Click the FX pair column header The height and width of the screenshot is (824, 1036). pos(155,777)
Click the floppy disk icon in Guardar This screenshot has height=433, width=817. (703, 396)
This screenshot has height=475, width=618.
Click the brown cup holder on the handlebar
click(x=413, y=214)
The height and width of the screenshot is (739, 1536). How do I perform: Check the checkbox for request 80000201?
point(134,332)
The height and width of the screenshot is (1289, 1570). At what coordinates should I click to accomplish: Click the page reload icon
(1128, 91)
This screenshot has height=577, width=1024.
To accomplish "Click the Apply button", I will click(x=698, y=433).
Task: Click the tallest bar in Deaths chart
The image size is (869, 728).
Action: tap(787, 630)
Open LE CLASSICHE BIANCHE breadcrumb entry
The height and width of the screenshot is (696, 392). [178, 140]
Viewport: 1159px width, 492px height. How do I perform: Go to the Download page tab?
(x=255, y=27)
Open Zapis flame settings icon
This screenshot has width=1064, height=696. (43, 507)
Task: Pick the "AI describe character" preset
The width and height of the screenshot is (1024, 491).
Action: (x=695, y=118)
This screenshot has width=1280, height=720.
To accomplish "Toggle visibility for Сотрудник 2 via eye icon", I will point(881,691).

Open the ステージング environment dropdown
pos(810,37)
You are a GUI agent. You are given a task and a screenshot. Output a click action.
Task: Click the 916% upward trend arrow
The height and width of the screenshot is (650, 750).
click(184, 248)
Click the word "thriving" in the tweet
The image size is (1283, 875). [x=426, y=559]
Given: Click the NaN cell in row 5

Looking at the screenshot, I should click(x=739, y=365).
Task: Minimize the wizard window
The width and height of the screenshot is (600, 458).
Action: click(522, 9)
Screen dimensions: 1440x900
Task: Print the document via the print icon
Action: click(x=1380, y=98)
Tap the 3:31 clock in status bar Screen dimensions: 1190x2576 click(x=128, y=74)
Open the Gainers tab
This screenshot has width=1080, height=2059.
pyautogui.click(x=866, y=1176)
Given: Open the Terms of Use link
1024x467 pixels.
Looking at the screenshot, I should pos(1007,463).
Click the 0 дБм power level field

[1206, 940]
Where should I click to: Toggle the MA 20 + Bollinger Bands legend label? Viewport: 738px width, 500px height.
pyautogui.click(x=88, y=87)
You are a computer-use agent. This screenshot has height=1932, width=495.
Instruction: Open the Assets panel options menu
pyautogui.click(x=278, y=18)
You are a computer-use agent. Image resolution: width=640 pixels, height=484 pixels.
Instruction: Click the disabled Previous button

━━━━

[To do] In the records above, find each line with the word "computer" and copy it out.

[Exercise answer]
You are a computer-use agent. This screenshot has height=1932, width=495.
You are a computer-use agent. Image resolution: width=640 pixels, height=484 pixels.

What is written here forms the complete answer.